[Dataset records]
++++

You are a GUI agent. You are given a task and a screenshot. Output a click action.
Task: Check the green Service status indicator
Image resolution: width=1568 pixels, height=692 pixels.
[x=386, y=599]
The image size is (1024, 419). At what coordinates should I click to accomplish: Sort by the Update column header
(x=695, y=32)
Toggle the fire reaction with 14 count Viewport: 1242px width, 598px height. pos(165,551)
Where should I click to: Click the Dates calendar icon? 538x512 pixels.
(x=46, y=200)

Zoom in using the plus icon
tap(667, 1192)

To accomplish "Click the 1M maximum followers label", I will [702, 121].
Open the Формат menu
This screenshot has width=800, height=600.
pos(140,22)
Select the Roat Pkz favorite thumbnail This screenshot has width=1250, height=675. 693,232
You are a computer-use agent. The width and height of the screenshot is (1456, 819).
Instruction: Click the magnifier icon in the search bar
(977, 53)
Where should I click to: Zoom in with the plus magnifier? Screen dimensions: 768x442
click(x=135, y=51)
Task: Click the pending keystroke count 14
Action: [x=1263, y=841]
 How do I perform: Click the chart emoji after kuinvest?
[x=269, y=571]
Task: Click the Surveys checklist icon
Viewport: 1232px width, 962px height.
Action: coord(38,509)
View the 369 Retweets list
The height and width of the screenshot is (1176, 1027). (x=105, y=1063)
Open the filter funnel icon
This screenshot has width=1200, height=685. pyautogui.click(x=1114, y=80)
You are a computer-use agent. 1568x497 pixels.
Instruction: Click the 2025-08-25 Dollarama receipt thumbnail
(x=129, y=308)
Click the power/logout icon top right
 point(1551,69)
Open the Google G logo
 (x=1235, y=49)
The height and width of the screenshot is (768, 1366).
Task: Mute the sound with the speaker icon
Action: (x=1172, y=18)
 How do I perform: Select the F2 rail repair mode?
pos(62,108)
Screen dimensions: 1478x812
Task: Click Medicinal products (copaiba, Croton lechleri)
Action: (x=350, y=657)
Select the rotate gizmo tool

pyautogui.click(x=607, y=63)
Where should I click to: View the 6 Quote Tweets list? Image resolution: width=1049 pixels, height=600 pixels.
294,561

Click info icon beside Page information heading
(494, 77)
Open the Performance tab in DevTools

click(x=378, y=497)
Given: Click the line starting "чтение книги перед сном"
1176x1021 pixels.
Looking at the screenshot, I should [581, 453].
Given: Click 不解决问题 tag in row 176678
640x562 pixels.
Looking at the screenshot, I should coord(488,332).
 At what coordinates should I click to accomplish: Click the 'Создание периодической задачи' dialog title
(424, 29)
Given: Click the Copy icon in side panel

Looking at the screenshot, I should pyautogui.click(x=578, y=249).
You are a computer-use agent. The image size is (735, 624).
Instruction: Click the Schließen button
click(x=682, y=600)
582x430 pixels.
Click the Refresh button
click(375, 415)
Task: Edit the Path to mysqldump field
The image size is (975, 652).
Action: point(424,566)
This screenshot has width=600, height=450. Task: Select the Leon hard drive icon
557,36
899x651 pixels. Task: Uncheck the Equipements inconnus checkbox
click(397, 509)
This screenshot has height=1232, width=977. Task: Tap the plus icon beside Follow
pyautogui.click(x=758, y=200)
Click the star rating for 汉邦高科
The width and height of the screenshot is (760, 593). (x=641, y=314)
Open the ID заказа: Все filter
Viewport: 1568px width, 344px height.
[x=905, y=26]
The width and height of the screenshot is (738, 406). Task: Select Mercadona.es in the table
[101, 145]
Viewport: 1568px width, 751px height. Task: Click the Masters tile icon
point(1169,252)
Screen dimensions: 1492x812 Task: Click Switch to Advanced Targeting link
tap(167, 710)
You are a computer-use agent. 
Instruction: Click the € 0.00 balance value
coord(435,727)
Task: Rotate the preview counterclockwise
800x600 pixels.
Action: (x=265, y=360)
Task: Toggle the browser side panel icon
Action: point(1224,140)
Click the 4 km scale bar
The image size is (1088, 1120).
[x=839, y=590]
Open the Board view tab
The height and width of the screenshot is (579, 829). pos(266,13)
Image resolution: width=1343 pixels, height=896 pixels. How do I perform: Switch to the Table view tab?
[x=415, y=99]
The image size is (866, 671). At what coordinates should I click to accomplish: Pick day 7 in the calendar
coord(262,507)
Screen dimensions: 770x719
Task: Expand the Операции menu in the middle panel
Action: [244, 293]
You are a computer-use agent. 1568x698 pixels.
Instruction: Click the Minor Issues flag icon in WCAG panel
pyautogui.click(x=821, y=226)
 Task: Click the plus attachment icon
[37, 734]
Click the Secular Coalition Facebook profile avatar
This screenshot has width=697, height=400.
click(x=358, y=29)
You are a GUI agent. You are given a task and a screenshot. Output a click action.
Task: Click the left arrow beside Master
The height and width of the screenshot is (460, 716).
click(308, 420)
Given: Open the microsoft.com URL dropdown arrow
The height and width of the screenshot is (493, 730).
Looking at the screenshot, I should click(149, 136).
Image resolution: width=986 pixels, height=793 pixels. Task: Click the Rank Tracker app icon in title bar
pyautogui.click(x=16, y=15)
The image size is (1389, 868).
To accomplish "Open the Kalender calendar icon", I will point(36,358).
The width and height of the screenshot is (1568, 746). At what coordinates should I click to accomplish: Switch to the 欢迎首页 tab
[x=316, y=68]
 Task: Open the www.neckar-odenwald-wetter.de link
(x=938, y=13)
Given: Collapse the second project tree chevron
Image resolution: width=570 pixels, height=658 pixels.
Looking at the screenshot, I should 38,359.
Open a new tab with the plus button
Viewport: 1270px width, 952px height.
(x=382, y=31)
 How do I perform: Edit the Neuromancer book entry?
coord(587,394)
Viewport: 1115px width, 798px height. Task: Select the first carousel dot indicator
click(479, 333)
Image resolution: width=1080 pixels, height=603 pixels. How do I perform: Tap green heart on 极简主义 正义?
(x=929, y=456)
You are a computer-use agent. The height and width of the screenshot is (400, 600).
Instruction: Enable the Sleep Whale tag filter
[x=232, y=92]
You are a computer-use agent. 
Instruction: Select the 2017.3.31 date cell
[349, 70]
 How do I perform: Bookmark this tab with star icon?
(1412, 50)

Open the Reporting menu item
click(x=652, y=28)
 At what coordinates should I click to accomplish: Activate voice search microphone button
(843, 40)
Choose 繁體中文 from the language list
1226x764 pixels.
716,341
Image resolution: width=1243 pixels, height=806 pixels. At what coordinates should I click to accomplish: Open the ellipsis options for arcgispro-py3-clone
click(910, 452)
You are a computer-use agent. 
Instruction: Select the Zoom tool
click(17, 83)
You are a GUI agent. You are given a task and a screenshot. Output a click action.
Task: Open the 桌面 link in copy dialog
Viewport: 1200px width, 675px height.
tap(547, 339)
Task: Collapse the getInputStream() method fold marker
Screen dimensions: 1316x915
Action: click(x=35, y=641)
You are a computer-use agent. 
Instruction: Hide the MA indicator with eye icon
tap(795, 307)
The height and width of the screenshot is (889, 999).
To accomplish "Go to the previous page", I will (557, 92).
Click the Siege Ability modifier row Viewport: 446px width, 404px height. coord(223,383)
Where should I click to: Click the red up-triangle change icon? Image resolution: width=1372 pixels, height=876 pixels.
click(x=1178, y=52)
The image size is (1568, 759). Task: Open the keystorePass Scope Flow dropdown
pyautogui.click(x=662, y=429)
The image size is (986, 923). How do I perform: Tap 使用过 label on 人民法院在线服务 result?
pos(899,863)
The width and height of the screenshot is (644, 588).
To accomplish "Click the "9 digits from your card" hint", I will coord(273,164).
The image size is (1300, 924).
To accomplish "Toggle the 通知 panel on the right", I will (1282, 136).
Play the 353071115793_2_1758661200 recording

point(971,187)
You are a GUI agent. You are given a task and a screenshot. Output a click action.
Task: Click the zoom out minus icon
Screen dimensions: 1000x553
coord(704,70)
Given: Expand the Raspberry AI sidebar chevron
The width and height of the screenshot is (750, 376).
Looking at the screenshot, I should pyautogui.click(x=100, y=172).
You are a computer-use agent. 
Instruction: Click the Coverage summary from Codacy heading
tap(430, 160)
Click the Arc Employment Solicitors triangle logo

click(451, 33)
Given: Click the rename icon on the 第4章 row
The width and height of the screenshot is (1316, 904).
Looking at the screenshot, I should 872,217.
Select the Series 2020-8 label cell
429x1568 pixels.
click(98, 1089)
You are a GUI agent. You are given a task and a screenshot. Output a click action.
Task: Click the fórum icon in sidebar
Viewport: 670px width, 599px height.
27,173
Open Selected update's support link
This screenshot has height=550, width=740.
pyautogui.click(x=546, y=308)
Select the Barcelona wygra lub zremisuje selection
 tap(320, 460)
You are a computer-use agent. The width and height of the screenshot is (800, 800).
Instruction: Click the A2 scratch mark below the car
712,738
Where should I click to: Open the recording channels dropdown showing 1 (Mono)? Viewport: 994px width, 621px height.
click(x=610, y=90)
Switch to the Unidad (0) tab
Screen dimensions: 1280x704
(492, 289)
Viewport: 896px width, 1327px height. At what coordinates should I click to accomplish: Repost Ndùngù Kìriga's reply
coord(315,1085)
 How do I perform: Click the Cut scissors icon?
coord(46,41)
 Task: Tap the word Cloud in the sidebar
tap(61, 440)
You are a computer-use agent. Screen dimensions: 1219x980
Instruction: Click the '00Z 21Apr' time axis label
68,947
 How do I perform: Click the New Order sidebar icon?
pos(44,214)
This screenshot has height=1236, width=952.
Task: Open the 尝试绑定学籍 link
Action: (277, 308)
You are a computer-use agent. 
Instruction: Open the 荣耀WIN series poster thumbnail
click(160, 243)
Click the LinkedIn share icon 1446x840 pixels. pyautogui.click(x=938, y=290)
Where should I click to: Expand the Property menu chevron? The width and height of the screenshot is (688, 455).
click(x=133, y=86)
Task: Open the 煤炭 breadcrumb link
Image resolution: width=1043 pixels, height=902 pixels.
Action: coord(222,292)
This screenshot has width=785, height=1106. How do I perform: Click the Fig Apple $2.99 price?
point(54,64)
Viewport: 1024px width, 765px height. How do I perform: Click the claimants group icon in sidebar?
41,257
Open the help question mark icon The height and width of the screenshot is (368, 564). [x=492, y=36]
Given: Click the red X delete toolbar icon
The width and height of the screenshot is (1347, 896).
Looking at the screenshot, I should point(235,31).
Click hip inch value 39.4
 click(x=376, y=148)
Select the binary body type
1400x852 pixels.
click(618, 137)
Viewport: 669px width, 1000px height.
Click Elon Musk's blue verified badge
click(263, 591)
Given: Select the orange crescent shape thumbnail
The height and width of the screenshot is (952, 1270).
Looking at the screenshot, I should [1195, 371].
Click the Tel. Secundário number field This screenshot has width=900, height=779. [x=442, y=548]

++++

▶ Exercise details
Gather every line in the items above that contains the word "cell" and copy each of those lines in full.

▶ Answer to the exercise
Instruction: Select the 2017.3.31 date cell
Select the Series 2020-8 label cell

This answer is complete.